アジェトロは緊張感の無さに呆れながら話を進める。

「守るんじゃない。逆にお前ら二人には攻めてもらう。いや、ロッキーを含めて三人でだ」
「・・・・・・・・・我らを含めたカプリコ全員は《メイジプール》本体に当たる」
「簡単に言えば俺達カプリコと三騎士は囮だ。俺達が奴らの目の見える所にいれば油断する。
 そこをお前らが一気に叩け。・・・・・・・・向こうの頭をな。だからお前らの助けが必要ってわけだ」
「・・・・・・・・・できないとは言わせない」

「できないとは言わせないだぁ?もちろん俺もできないとは言わないぜ
 それよりも頭を倒しさえすればすぐに仕事が終わるってことだろ?
 楽でいいっての。短期型の仕事が俺ぁ大好きでな。マジ上等ってとこだ」
「でもなんでそんなギルドがカプリコ砦を?
 もしかしてオブジェ狙いで《MD》であるロッキー君を?」

「・・・・・・・・・その話はよく知らんが理由は多々ある」
「ロッキーやコロラド狙いっつーのもあるだろう。どちらも将来有望だ。
 それに事前にきた声明によると"降伏して従え"だとよ。俺らの力も欲しいんだろう」
「・・・・・・・・降伏こそ幸福・・・か。愚かだ。そんな選択肢我らにはない」
「そして目的はもう一つ。魔術師なら誰もが欲しがる至高の珠
 ・・・・・・・"オリオール"を狙っているんだろう」

「「オリオール?」」

「世界一のオーブだ。ロードカプリコ達の総力の結晶なのだが・・・・・物凄い魔力を秘めている。
 その理由は・・・・・まぁ聞くより見た方が早いだろう。フサム。
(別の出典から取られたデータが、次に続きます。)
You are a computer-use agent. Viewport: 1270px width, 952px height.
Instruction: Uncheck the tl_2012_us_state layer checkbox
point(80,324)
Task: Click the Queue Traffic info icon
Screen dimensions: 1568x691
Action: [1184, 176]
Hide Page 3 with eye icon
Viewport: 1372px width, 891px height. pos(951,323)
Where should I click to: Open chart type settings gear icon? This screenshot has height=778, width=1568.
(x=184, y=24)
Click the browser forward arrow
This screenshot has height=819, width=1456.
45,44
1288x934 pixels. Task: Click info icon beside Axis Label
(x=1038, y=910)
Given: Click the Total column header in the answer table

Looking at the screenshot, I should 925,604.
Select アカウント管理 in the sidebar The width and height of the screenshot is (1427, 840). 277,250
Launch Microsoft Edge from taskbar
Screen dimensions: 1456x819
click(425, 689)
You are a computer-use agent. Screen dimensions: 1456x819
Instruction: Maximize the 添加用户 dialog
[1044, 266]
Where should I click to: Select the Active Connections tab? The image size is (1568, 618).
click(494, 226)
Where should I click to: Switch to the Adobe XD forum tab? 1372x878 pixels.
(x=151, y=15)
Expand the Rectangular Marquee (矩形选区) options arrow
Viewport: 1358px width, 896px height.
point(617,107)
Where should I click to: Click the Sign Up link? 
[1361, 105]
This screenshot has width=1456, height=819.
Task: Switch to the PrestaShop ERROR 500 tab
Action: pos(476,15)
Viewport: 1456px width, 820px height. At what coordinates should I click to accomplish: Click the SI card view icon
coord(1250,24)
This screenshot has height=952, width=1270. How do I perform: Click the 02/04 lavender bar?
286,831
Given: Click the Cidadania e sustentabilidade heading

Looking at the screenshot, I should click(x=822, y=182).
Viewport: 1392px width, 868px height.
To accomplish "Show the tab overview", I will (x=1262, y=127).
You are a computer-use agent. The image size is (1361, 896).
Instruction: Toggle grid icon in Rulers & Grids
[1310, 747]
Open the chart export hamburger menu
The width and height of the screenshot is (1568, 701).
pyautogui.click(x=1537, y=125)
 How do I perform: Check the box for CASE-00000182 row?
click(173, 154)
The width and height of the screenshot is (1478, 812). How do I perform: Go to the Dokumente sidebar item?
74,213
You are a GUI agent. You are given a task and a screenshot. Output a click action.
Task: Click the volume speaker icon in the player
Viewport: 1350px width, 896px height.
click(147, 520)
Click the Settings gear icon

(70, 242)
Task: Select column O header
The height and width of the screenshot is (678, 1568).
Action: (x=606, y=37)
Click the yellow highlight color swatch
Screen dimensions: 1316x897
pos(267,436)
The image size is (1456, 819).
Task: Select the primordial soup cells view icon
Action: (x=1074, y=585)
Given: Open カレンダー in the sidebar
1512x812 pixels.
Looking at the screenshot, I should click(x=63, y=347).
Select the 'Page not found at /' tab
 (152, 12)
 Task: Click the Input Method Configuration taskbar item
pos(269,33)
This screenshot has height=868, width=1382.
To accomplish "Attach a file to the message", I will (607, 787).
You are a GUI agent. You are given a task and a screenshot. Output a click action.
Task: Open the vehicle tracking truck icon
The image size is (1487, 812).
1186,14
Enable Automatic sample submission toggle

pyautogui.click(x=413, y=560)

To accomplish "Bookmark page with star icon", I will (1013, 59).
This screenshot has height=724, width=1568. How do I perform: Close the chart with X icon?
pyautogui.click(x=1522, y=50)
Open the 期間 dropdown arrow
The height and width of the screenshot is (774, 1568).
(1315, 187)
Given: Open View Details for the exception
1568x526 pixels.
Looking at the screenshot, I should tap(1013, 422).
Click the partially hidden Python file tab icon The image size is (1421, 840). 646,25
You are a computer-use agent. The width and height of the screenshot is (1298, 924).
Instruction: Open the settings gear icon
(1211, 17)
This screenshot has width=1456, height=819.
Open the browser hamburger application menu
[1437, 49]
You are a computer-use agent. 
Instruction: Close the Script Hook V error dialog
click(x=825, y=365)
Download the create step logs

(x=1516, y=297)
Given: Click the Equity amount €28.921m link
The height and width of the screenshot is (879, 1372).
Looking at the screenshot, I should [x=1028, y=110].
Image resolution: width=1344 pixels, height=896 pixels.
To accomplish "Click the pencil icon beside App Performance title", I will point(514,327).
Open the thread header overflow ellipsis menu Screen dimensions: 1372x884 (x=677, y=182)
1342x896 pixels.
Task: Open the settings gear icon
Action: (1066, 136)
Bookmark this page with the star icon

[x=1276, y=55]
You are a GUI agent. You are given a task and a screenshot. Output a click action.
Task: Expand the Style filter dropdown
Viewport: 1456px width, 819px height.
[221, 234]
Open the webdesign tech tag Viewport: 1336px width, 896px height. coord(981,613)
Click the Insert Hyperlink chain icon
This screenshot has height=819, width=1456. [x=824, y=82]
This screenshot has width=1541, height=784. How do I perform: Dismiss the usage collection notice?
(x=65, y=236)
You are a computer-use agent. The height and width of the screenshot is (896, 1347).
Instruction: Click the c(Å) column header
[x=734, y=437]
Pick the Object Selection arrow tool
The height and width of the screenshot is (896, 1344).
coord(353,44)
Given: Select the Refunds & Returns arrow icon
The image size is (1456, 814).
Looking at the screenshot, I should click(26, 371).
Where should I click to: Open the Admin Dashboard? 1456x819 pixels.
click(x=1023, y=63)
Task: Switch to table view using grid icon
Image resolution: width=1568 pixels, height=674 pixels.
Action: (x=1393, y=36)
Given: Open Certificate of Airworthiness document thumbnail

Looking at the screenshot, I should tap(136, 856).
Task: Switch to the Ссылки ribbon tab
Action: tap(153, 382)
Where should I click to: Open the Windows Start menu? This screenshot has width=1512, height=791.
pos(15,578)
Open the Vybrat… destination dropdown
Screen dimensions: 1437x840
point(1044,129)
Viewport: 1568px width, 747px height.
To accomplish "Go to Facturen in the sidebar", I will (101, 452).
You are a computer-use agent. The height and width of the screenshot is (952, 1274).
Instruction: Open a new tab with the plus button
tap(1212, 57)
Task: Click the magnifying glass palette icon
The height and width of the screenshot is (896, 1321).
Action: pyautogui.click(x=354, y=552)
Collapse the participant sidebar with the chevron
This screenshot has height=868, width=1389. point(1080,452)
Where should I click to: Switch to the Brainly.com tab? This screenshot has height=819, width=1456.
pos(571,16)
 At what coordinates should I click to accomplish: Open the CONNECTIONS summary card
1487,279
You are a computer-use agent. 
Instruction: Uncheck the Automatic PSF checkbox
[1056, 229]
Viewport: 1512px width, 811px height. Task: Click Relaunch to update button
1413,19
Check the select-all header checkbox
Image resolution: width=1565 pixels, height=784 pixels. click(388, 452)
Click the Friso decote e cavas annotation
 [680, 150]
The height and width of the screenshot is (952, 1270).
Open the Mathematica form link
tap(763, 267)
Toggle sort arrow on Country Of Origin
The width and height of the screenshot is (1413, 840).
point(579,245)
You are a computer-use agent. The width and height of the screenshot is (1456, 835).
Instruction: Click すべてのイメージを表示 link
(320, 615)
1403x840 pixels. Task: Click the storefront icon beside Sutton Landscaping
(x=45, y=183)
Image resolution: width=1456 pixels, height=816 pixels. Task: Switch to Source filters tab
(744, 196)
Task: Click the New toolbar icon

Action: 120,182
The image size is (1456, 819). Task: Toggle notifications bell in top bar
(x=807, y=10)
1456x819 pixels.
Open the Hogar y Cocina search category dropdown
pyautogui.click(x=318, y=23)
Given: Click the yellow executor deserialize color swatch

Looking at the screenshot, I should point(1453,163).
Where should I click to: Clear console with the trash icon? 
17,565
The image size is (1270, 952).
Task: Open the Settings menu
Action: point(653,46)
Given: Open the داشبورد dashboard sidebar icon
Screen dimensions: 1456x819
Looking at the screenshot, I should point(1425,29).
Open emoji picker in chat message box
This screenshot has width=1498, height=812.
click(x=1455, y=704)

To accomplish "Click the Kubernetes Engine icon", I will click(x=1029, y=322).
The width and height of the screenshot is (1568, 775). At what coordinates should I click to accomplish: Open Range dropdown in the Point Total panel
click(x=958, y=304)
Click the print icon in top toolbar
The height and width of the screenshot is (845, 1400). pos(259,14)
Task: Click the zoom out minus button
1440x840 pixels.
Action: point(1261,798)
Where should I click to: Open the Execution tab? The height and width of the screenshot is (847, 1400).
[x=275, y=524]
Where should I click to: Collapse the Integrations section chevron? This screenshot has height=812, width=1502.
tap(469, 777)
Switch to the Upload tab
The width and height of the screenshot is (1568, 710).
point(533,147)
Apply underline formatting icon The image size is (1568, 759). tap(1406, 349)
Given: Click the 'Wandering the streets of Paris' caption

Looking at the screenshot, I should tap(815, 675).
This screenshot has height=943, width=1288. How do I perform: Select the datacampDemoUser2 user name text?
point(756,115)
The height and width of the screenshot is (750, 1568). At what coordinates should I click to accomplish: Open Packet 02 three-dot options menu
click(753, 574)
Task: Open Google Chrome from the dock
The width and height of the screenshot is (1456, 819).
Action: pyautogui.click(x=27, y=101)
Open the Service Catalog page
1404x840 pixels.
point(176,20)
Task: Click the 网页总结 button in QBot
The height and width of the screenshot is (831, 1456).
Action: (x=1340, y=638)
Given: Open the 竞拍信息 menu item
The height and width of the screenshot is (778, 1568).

そこのボックスをとってくれ」
「・・・・・・・・・承知」

フサムは部屋の端に行き、
そしてそこに飾り付けてあった宝箱のような箱を手に持ってきた。
そしてその箱を・・・・・開けた。
と同時に・・・・・

「うわ!」

アレックスとドジャーは驚く。
いや、当然だった。
何故ならそのオーブが・・・・・

飛び出したからだ。

宙にフワフワと浮かぶ赤い・赤い・フェイスオーブ。
人の顔をした奇妙なそのオーブ。
存在自体はそこまで珍しくない。
だが驚くべきことはもう一つ

「ウヌヌノナヌヌヌニ」

「「しゃ、しゃべったぁ?!」」

しゃべった。
何を言ってるのか分からないが
そのオリオールというフェイスオーブは・・・言葉を発した。
そんなオーブ聞いたことも無い。
いや、まず自分の意志で動いている。
宝箱から飛び出すくらいだ。
今もキョロキョロと回りを見回している。
フェイスオーブが自分でだ。
このフェイスオーブは間違いなく・・・・・・・生きている

「これが世界でたった一つの生きたフェイスオーブ。"オリオール"だ」
「どう〜?アレックス〜ドジャ〜〜。おどろいた〜〜??」

ロッキーが嬉しそうに話す。

「いや・・・・おどろいたというかなんというか・・・・」
「第一印象としては・・・・」

「ウノネナニーヌヌ?ネネノヌナ?」

「「気持ち悪い」」
「こんなもん欲しがる奴の気がしれないな?キモカワイイってか?
 欲しがるのは頭打ったようなやつだけじゃねぇのか?」
「さっさとたこ焼きにでもしてしまうのが賢明ですね」

「・・・・・・幾万の人が欲しがる宝になんて事を言う」

「ネラノヌネネヌイノー」

「何言ってるか分からねぇ・・・・」
「そこの盗賊の頭イカれてなぁい?って言ってますよ」
「うそつけ」

「でも大体〜。あってるよぉ〜〜」

最初は「ん?」と思った。
が、ドジャーはロッキーに聞いた。